Auch Christian Görke erinnert die Regierungskoalition an Italien, wo Ministerpräsident Mario Draghi die Übergewinnsteuer auf Krisengewinne von Energieunternehmen von 10 auf 25 Prozent erhöhen will: "Während die Grünen unterschiedliche Vorschläge machen und Olaf Scholz schon bei der Kanzlerbefragung Anfang April abgeblockt hat, schafft Draghi Tatsachen. Die angebliche Fortschrittskoalition wird vom konservativ geführten Italien in den Schatten gestellt. Während Minister Habeck die Steuer lediglich auf Krisengewinne von Energieunternehmen beschränken will, schlägt Grünen-Chefin Ricarda Lang eine Steuer für alle kriegsbedingten Übergewinne vor. Das wäre nur konsequent! Wir finden, dass alle Großkonzerne besteuert werden sollten, die außerordentliche Gewinne in Krisen machen - von Amazon über Shell bis zu Rheinmetall. Wir haben das schon letzten Sommer im Bundestag eingebracht, da haben sich die Grünen noch enthalten."

Nicht nur bei Shell, Exxon, Total und Co. sprudeln die Gewinne, auch der größte deutsche Rüstungskonzern Rheinmetall wird seine Geschäfte mit der Bundeswehr in diesem Jahr auf vier Milliarden Euro verdoppeln. An die Anteilseigner werden heute bis zu 150 Millionen Euro Dividende ausgeschüttet, hieß es im Vorfeld. "Es ist mehr als verwerflich, dass sich im Zuge des entsetzlichen Kriegs in der Ukraine hierzulande die Taschen vollgestopft werden. Seit dem russischen Einmarsch hat sich der Aktienkurs von Rheinmetall mehr als verdoppelt. Und die Ampel-Koalition schafft durch ihre Aufrüstungspläne auch noch beste Voraussetzungen dafür, dass deutsche Rüstungskonzerne von diesem schrecklichen Krieg profitieren. Damit muss endlich Schluss sein", fordert Fraktionsvize Ali Al-Dailami. Auch hier schlißt sich der Kreis zu den Ölgiganten: Bernstein Research und RBC Capital haben berechnet, dass die sieben größten westlichen Energiekonzerne 2022 fast 40 Milliarden Dollar an ihre Anteilseigner ausschütten. Hinzu kommen demnach Dividendenzahlungen von weiteren 50 Milliarden Dollar.

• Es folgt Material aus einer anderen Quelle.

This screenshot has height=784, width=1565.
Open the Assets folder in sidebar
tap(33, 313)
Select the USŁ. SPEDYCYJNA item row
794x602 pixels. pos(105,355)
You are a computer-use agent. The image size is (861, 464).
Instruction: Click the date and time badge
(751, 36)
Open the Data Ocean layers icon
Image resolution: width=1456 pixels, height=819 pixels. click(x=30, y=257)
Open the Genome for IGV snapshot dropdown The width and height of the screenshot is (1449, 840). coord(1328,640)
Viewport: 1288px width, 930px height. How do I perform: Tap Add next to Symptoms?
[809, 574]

Der Wissenschaftliche Dienst des Bundestages befasste sich bereits 2021 in einer Ausarbeitung [PDF] mit der Übergewinnsteuer. Denn auch während Corona gingen einige Konzerne als Krisengewinnler aus der Pandemie hervor, während andere Teile der Wirtschaft stark durch die Pandemie geschwächt wurden. In Ihrer Ausarbeitung mahnen die Wissenschaftler an, eine Übergewinnsteuer so auszugestalten," dass sie den materiellen Anforderungen des Grundgesetzes an Steuergesetze genügt." Die dürfe keine erdrosselnde Wirkung haben: "Manche historische Übergewinnsteuern wiesen sehr hohe Steuersätze von bis zu 95 % auf." Vorausgesetzt, die Öl-Riesen werden also nicht erdrosselt, könnte demzufolge Deutschland eine irgendwo zwischen Griechenland (90 %) und Italien (15 - 25 %) ein Übergewinnsteuer erlassen. Vorausgesetzt, die Ampel hat hierzu den politischen Willen.